(Stored data entries)
========================================================================
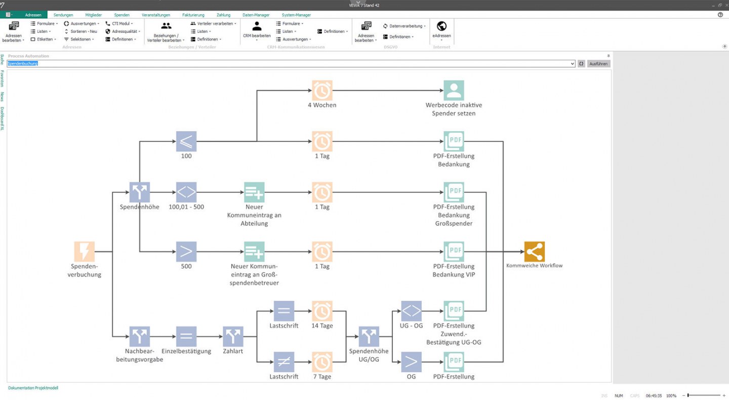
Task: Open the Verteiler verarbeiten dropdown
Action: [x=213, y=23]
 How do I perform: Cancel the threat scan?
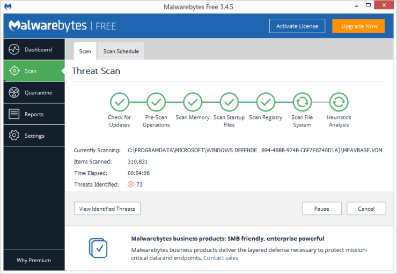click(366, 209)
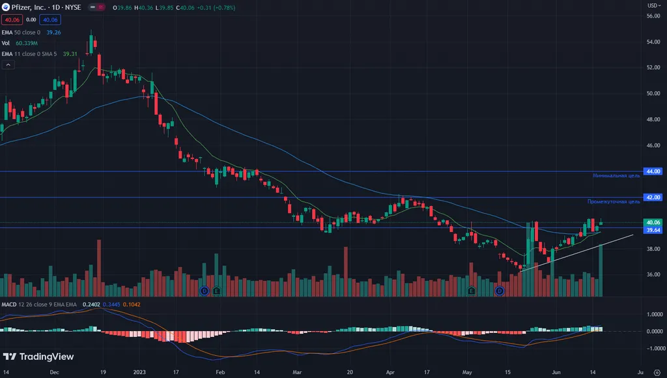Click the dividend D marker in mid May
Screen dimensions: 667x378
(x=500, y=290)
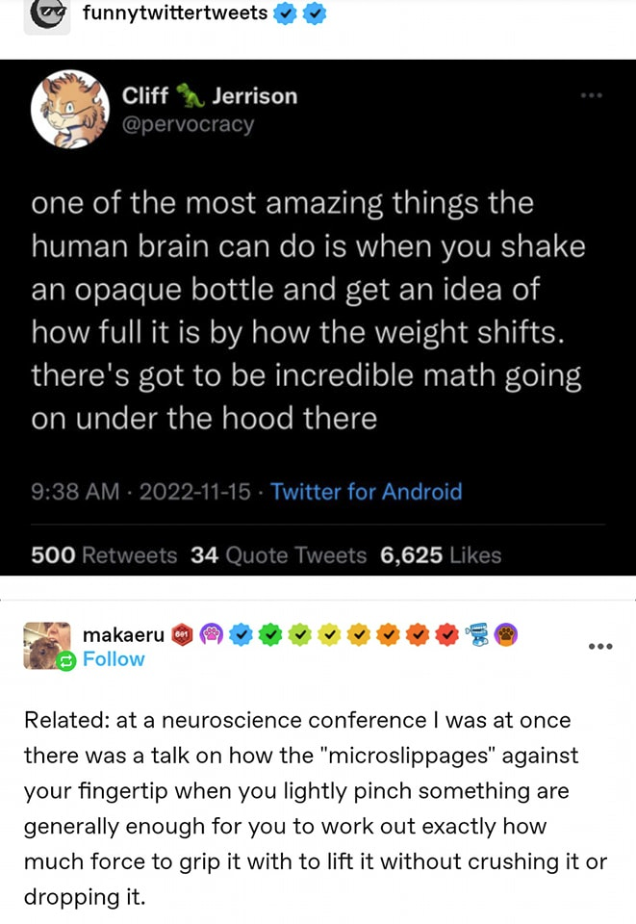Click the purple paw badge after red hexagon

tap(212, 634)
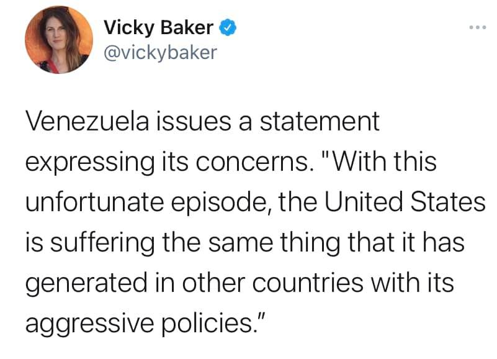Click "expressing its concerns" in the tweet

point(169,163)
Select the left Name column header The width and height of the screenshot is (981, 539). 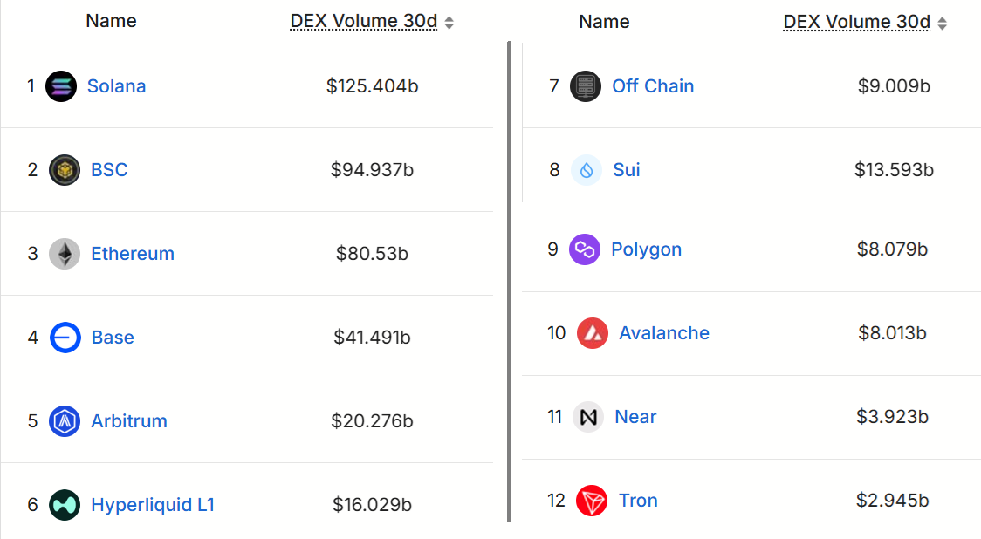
========================================================================
- Exercise directions
Beginning with the line that contains "How do I perform: Cancel the threat scan?" in the data above, please copy each line exactly until the last line, both ends included, skipping any pictures.

- Solution for this exercise
 How do I perform: Cancel the threat scan?
click(366, 209)
Click the dividend D marker in mid May
Screen dimensions: 667x378
(x=500, y=290)
Click the purple paw badge after red hexagon

tap(212, 634)
Click "expressing its concerns" in the tweet

point(169,163)
Select the left Name column header The width and height of the screenshot is (981, 539). 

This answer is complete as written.